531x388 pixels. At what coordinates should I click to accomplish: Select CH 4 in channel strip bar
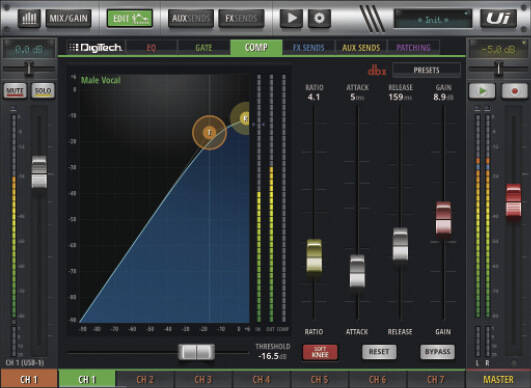click(x=261, y=380)
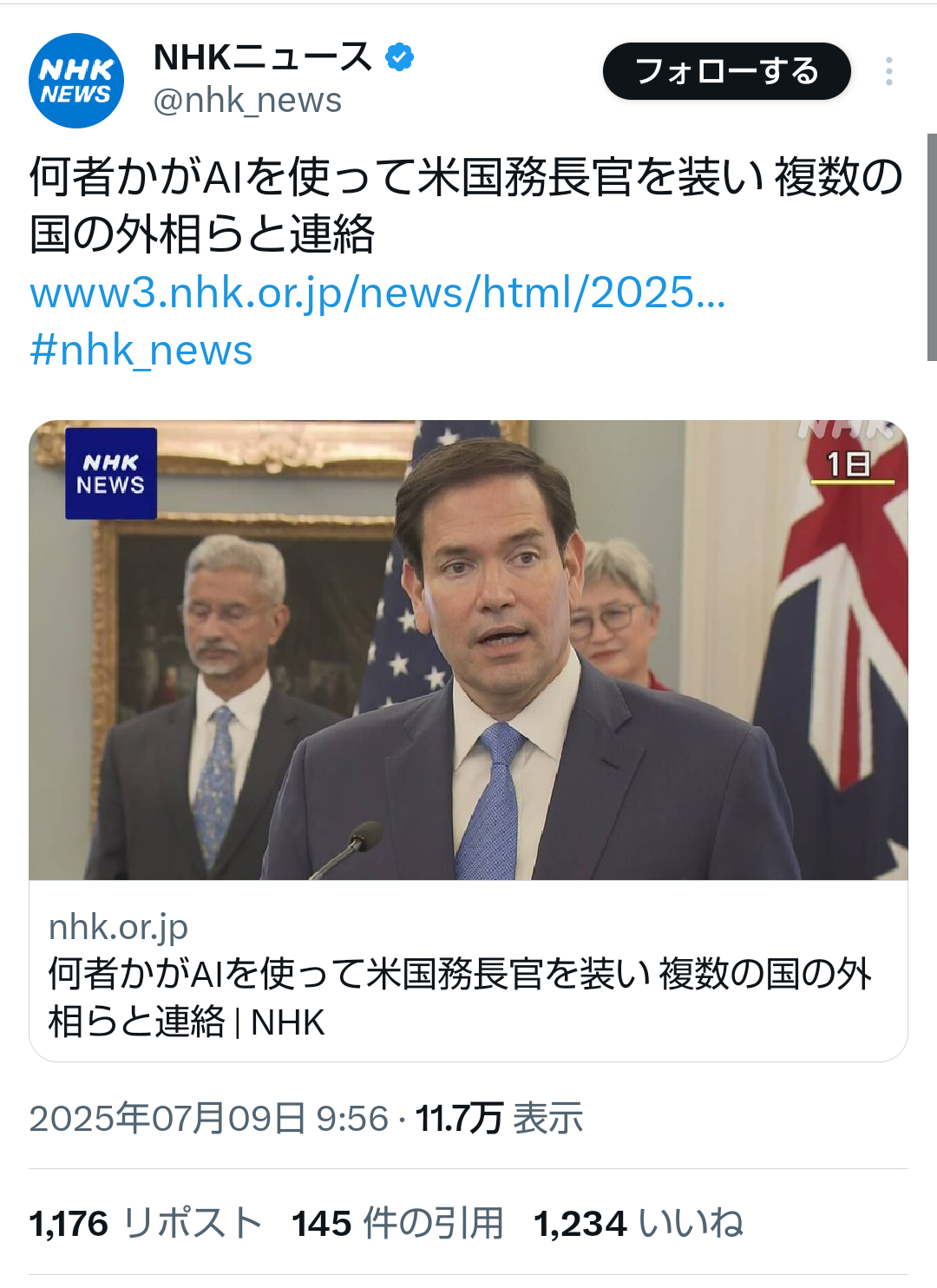Click the tweet headline text body
Image resolution: width=937 pixels, height=1288 pixels.
pos(467,206)
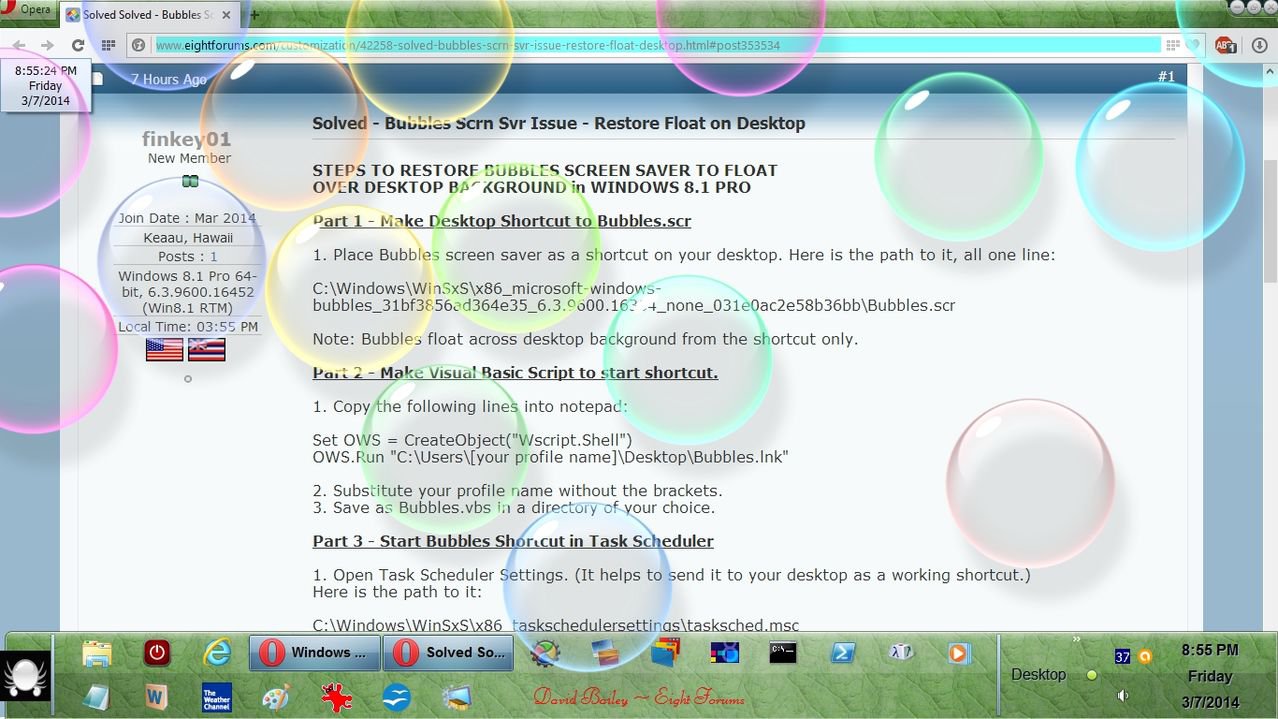Open File Explorer from the taskbar
Image resolution: width=1278 pixels, height=719 pixels.
[x=97, y=653]
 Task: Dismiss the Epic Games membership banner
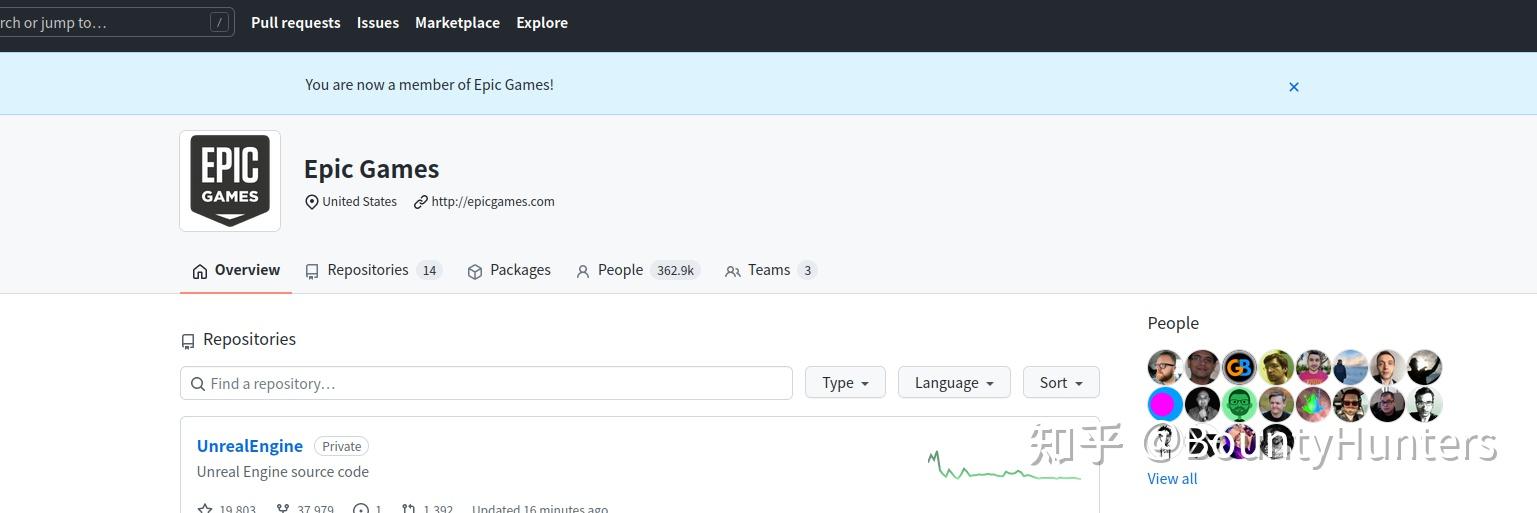[1293, 87]
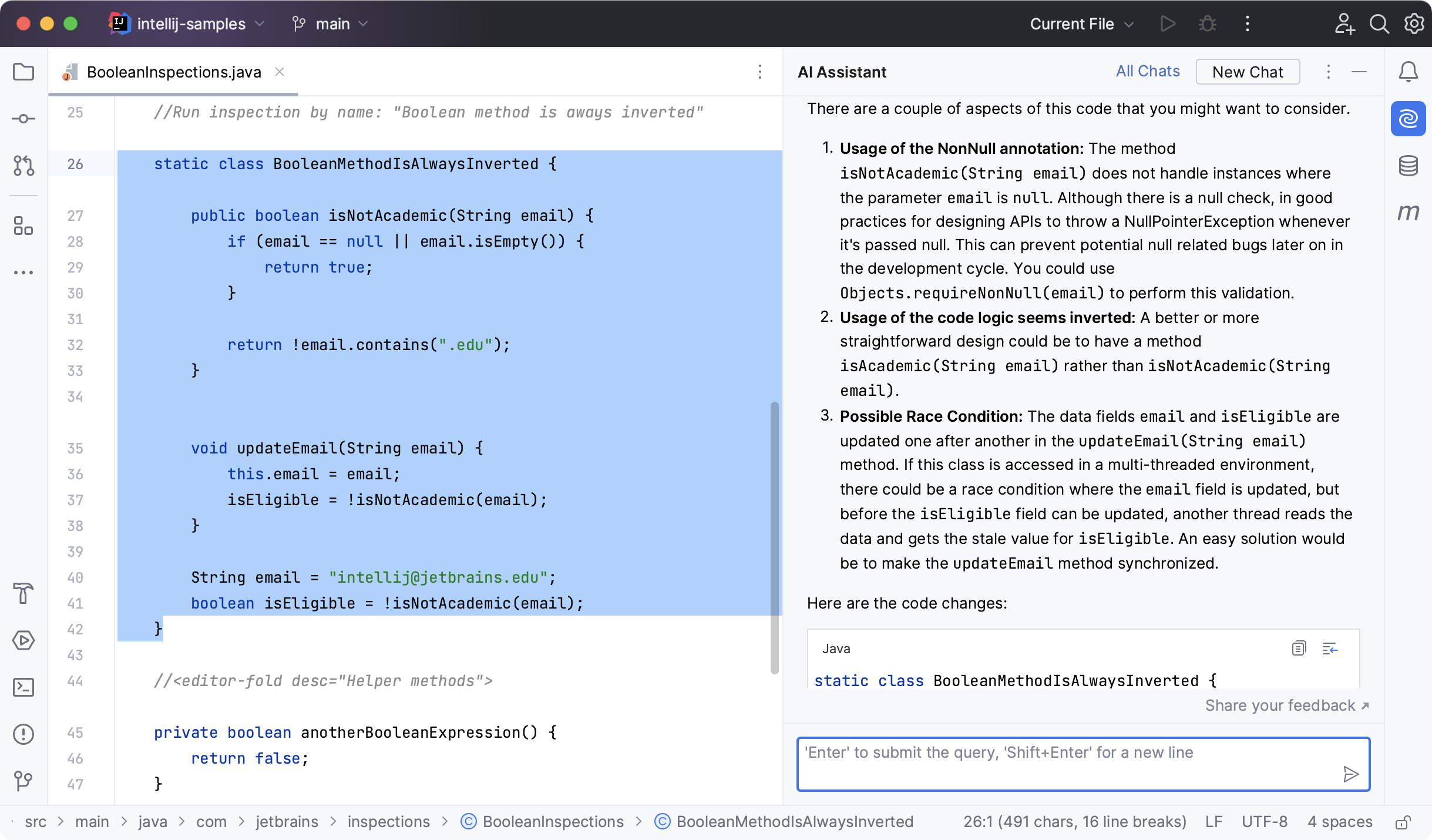This screenshot has width=1432, height=840.
Task: Click the New Chat button
Action: coord(1248,72)
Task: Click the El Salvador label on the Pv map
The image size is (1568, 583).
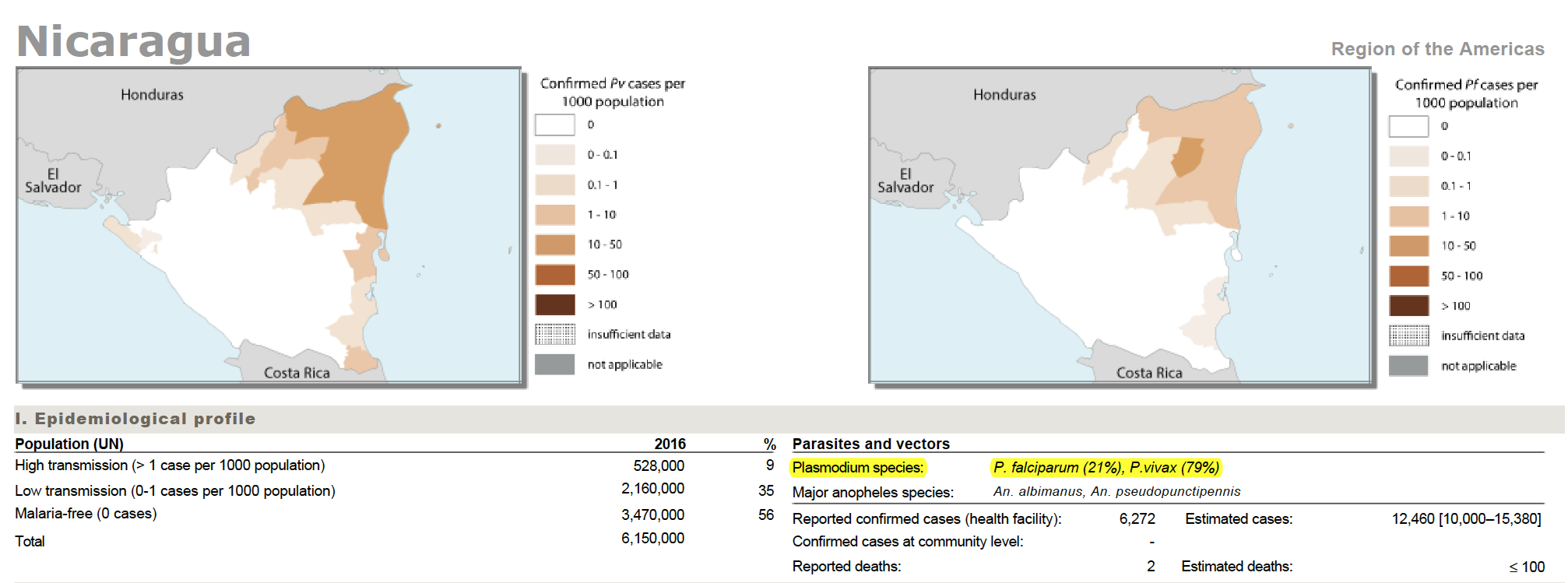Action: pos(53,181)
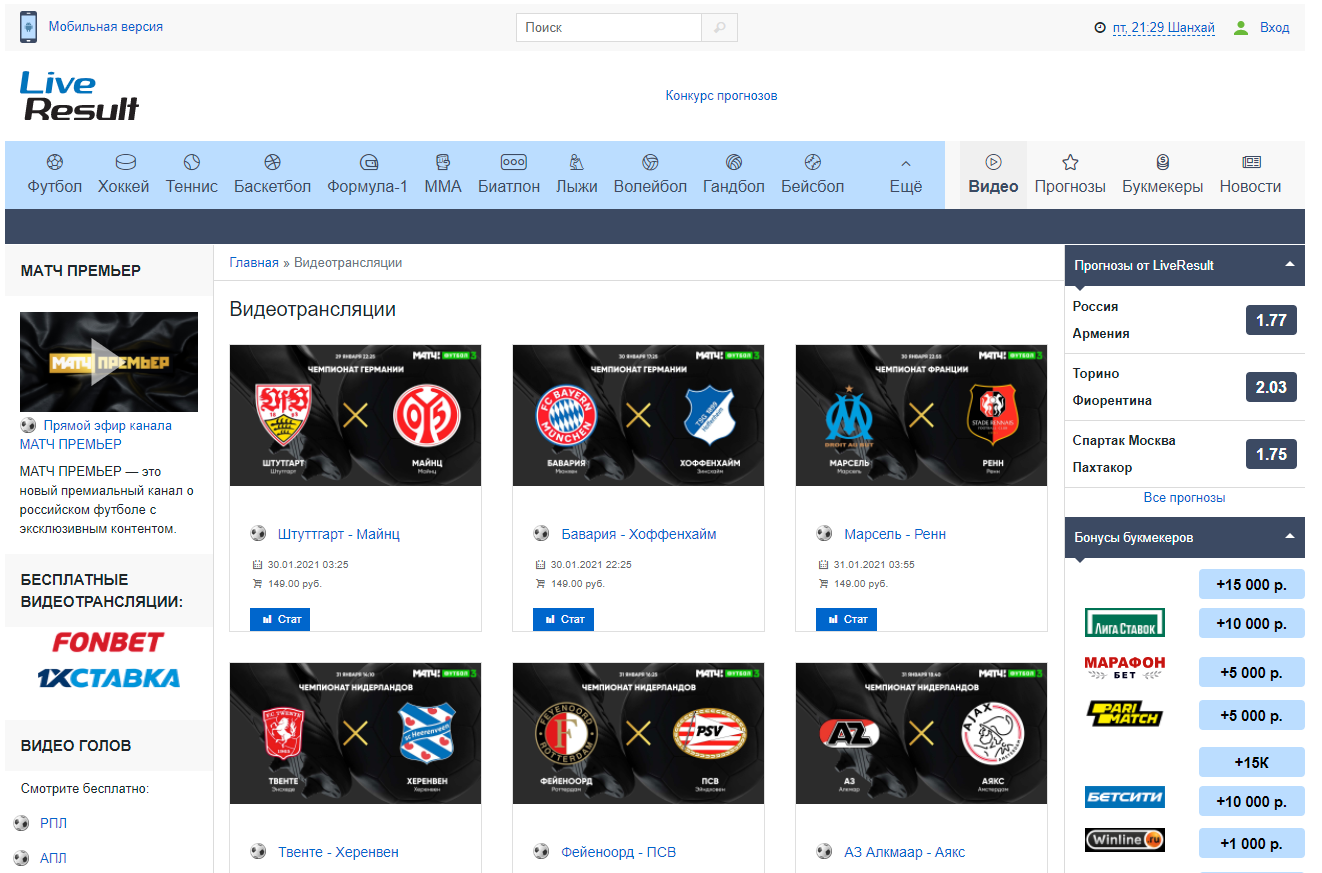
Task: Expand the 'Ещё' more sports menu
Action: 905,174

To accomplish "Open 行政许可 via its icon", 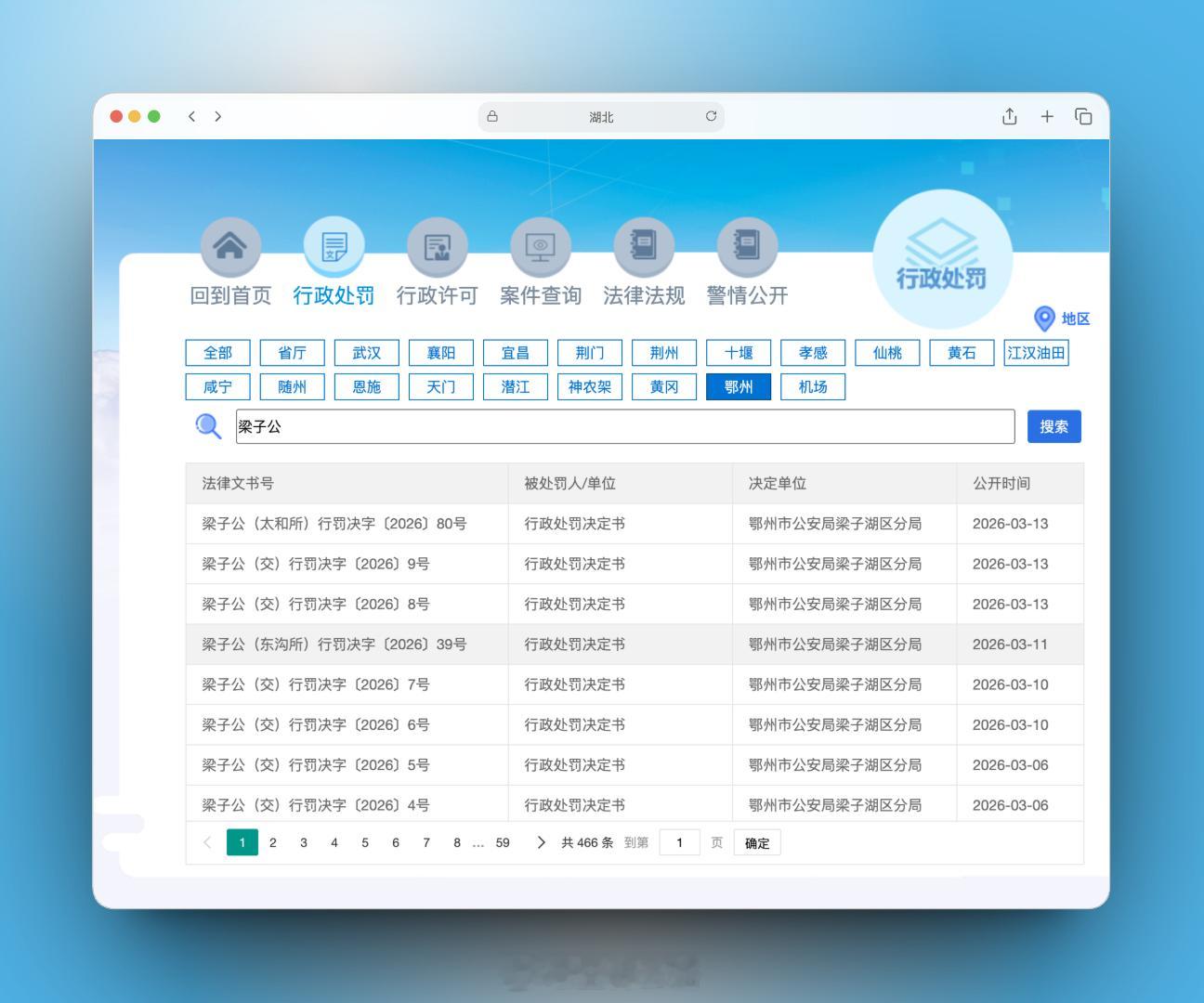I will [x=437, y=247].
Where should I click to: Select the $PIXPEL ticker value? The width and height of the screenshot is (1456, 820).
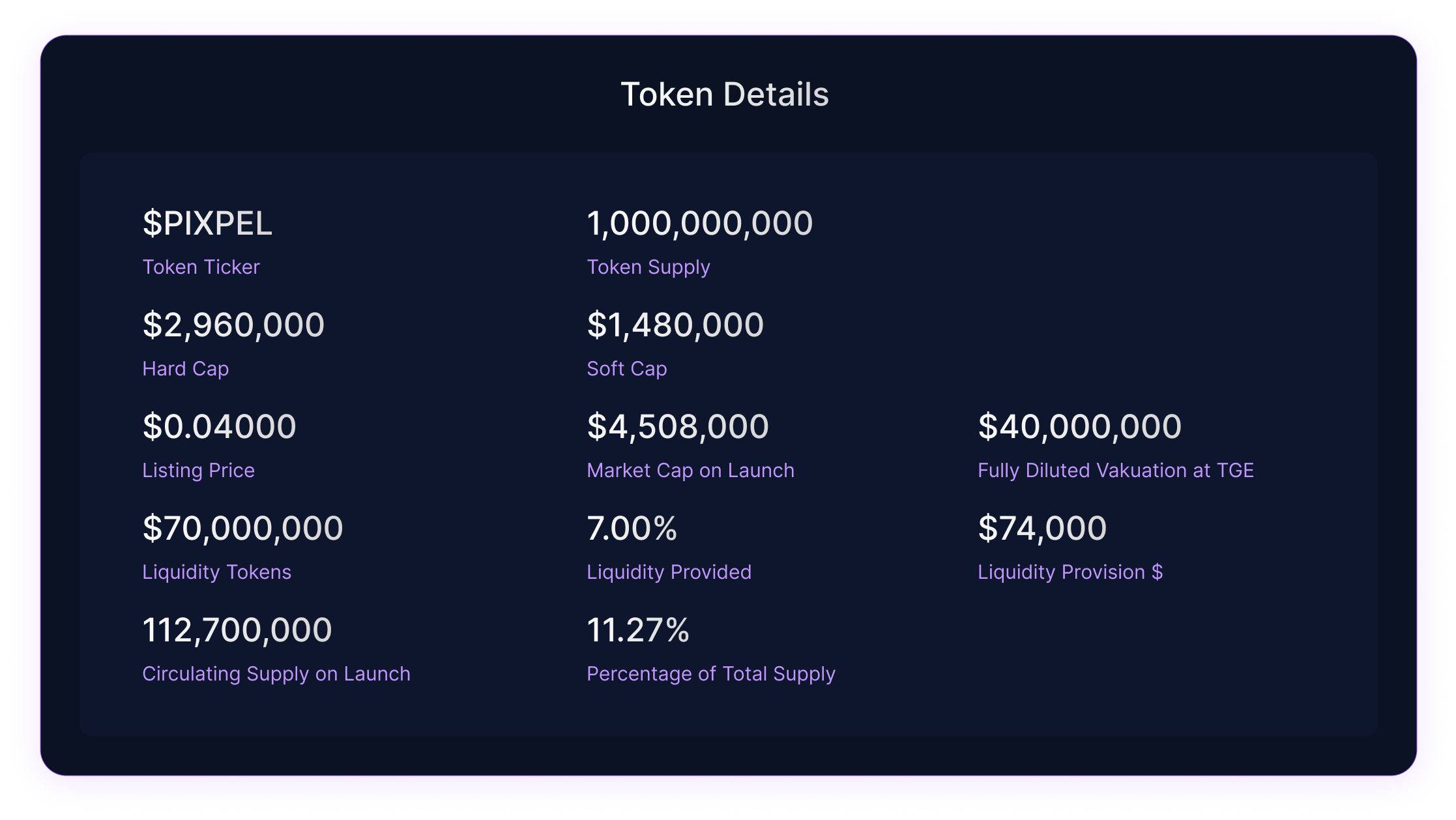click(x=207, y=224)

■ **Description of the task**
Starting with the line that holds "Where should I", repeat exactly every line through the end of the material above, both ends included, without the pictures.

■ **Answer below**
Where should I click to: Select the $PIXPEL ticker value? The width and height of the screenshot is (1456, 820).
click(x=207, y=224)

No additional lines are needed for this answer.